- [Records supplied]:
=== Section Start ===

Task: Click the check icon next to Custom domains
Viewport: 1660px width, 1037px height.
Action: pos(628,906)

=== Section End ===
=== Section Start ===

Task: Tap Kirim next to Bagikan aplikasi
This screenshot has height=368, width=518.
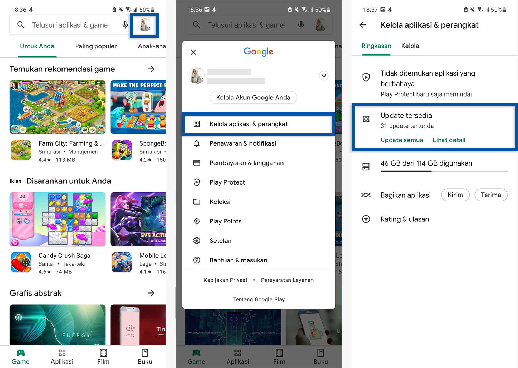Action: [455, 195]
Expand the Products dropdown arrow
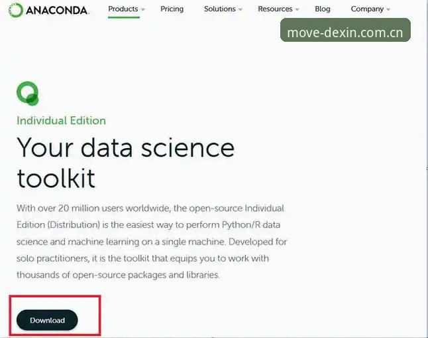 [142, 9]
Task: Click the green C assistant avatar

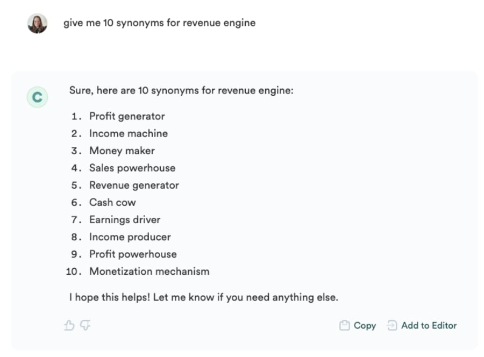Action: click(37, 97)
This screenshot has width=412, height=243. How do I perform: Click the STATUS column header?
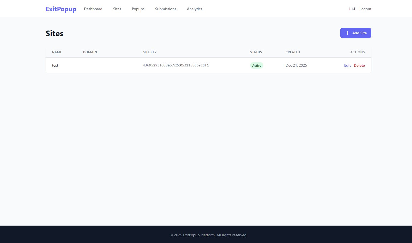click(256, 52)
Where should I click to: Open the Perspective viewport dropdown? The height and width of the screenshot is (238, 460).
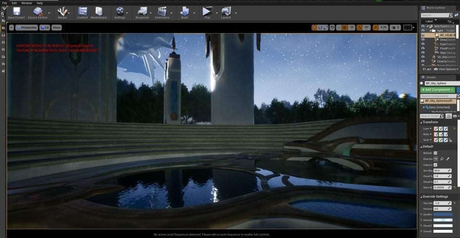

=== Section End ===

- [Problem to work on]:
For the entries shown above, tally every line containing the word "next". Report the tally and nothing else.

- [Written answer]:
2